Он был по натуре человеком мягким, не привычным к крику, а оттого робел, что перед паном Зусеком, каковой виделся ему личностью грозной, авторитарной, что перед супругой, но пуще всего — пред тещею своей, Аглаей Венедиктовной.
— Идите туда, — пан Зусек указал на сцену.
— А может…
— Иди, — субъект выбрался в проход, не отказав себе в удовольствии потоптаться по Гаврииловым ботинкам, к которым он и сам успел проникнуться тихой, но лютой ненавистью.
— И ты, Гавриил, — милостиво велел пан Зусек. — Взойди к вершинам осознания…
— Куда?
— Туда!
Антрепренер, очнувшись от дремы, заиграл превеселенький марш, на который зал отозвался жиденькими овациями. Кому аплодировали — антрепренеру, Гавриилу со товарищами, пану Зусеку ли, ныне как никогда еще походившему на Цезаря. Правда, навряд ли Цезарь носил лакированные ботинки вкупе с белыми носками, но кого и когда волновали подобные мелочи?

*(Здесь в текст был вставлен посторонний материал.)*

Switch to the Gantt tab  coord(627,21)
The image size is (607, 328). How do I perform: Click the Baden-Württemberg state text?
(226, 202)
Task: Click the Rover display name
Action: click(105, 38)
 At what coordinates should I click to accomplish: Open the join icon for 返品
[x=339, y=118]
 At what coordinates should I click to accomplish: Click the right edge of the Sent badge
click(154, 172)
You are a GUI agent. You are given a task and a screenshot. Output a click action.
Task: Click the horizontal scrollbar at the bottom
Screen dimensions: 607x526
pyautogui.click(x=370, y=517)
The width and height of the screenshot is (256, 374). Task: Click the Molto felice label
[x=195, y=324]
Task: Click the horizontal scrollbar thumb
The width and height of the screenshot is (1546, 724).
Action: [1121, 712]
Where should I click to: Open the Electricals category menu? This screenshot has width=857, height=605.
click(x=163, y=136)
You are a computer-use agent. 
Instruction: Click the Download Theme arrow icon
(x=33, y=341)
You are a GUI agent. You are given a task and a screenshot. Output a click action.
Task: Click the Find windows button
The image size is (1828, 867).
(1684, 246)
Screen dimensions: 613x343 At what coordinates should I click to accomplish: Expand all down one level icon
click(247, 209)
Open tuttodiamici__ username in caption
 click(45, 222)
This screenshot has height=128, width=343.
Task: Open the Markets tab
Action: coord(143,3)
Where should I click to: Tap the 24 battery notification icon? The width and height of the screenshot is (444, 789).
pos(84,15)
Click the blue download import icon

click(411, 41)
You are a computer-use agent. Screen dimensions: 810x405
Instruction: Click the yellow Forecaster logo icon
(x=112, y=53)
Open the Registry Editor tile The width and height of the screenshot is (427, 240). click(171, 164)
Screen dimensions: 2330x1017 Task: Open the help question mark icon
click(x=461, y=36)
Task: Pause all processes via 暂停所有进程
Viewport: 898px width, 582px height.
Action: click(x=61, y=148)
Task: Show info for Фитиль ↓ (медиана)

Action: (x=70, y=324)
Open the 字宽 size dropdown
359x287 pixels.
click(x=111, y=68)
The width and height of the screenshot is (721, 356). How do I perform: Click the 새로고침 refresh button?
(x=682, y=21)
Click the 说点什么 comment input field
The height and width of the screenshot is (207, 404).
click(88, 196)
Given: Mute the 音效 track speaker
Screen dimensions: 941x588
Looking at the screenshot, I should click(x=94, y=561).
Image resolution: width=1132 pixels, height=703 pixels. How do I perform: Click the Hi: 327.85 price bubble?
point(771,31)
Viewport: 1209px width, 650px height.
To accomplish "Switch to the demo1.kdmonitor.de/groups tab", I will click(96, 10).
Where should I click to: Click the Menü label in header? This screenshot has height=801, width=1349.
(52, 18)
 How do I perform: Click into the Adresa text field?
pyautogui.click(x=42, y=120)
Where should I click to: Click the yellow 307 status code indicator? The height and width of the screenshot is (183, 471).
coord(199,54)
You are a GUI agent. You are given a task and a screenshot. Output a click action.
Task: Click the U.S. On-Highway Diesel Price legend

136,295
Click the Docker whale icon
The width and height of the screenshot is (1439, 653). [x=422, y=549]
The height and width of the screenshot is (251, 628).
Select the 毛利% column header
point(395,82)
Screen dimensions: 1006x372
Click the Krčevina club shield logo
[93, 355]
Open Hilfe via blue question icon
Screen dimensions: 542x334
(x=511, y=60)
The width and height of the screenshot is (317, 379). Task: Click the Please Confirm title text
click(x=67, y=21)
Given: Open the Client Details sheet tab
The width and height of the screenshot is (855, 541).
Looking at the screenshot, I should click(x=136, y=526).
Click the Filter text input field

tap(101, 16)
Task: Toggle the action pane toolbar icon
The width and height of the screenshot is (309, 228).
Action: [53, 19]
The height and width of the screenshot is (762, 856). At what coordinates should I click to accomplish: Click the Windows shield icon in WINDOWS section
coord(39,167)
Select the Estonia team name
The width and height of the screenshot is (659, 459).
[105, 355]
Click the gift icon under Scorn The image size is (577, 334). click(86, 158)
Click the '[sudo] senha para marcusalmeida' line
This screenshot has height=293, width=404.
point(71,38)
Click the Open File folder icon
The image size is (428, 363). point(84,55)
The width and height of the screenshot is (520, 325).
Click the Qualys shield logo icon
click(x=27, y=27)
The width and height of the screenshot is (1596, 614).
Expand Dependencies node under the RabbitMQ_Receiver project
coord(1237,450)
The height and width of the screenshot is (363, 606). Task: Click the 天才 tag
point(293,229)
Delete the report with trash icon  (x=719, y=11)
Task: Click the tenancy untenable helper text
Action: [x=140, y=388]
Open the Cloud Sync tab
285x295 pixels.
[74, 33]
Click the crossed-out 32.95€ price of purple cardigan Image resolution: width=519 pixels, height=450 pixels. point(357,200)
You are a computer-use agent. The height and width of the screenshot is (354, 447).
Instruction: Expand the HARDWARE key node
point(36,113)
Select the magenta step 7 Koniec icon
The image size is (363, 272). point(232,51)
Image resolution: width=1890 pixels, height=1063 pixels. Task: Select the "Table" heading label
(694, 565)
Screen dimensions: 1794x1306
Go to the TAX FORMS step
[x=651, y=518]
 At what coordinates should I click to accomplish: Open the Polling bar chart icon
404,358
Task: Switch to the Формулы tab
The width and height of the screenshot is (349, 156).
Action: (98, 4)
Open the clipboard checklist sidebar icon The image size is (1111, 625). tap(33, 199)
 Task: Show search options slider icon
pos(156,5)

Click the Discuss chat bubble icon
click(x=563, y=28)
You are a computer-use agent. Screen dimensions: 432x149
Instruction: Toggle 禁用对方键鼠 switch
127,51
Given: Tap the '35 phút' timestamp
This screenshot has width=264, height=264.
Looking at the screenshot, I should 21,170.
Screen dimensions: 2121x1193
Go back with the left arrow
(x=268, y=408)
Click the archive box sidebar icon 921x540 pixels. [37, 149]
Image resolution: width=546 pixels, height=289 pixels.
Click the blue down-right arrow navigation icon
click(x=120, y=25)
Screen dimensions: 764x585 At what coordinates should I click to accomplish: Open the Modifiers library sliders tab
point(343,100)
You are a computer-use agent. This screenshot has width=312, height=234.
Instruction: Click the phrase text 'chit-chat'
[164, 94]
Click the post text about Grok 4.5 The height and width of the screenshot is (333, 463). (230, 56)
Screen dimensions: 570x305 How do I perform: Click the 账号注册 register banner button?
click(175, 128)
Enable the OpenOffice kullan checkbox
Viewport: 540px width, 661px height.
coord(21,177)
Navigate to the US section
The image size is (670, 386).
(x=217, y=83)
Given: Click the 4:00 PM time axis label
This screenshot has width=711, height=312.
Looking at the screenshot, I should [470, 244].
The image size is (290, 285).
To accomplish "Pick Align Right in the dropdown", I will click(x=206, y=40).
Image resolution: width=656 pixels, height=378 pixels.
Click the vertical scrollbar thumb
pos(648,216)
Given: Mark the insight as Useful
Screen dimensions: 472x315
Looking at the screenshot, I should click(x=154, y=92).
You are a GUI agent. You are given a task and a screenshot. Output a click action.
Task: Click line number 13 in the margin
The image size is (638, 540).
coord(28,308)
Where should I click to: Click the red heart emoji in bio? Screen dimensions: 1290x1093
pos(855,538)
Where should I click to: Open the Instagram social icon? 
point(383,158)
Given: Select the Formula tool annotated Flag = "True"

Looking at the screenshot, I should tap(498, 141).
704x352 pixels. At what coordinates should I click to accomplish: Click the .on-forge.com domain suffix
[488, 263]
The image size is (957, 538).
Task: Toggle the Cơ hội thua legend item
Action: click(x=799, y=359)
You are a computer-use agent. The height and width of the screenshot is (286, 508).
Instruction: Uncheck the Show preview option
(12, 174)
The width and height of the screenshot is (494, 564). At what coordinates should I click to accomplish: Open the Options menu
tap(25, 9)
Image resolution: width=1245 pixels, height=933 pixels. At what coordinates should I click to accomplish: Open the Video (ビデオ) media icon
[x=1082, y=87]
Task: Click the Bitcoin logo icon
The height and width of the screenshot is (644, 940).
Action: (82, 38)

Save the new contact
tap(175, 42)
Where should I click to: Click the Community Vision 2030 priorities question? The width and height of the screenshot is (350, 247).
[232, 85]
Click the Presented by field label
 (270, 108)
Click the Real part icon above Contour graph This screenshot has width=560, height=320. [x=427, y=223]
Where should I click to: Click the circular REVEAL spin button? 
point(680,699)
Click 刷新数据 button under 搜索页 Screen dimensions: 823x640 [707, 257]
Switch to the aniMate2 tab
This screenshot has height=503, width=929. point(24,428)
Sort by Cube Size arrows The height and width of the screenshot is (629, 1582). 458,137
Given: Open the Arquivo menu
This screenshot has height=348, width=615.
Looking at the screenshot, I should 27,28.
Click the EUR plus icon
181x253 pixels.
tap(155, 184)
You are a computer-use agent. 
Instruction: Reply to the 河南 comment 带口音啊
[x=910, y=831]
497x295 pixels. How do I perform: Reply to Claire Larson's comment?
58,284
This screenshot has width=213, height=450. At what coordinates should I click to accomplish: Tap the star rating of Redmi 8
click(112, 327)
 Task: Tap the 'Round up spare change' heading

Пан Зусек на овации отвечал благосклонными кивками, от которых лавровый венец, исполненный из самого настоящего лавра, а после покрытый золотой краской — и дешево, и правдоподобно — съезжал к левому уху. И к тому моменту, когда пан Зусек вновь взошел на сцену, Цезарь в его исполнении приобрел вид лихой, слегка разбойничий.
— Вы все, пришедшие сюда, дабы изменить свою жизнь… к вам обращаюсь, братья! — пан Зусек венок поправил, дав себе зарок, что на следующее выступление — а пока проводились они ежедневно, принося неплохой доход — воспользуется жениными шпильками. — Слушайте же! Внемлите! Отриньте оковы ложного стыда и страха! Поднимитесь с колен! Вы… каждый из вас в этой жизни сталкивался с женщиной! С первых мгновений жизни они порабощают нас, лишая воли и разума…
— А то, — произнес субъект в стороночку, — вот как сейчас помню. Родился, я значит… открываю глаза и вижу…
Он сделал театральную паузу.
— Кого? — не выдержал господин, который на сцене, в окружении колонн и рисованных развалин чувствовал себя крайне неудобственно.
— Женщину… мамку мою, значится… лежит вся такая… смотрит… думает, как волю поработить.
— И как?
— Сиськой, — субъект ткнул пальцем в картонную колонну, которая этакого обращения не выдержала и хрустнула, к счастью, ни хруста, ни дыры аккуратненькой никто не заметили. Субъект же, тяжко вздохнув, продолжил:
— От с той поры и повелось. Куда не сунешься, там женщина…
— Лежит? — уточнил Гавриил, которому было тяжеловато слушать одновременно и субъекта, и пана Зусека, вещавшего о том, как женщины хитры.
— Ну почему лежит? Иногда сидит… а порой, скажу больше, стоит или вот ходит. Но порабощает однозначно, — субъект покачал головой и, поплевав на ладонь, пригладил реденькие рыжеватые волосы.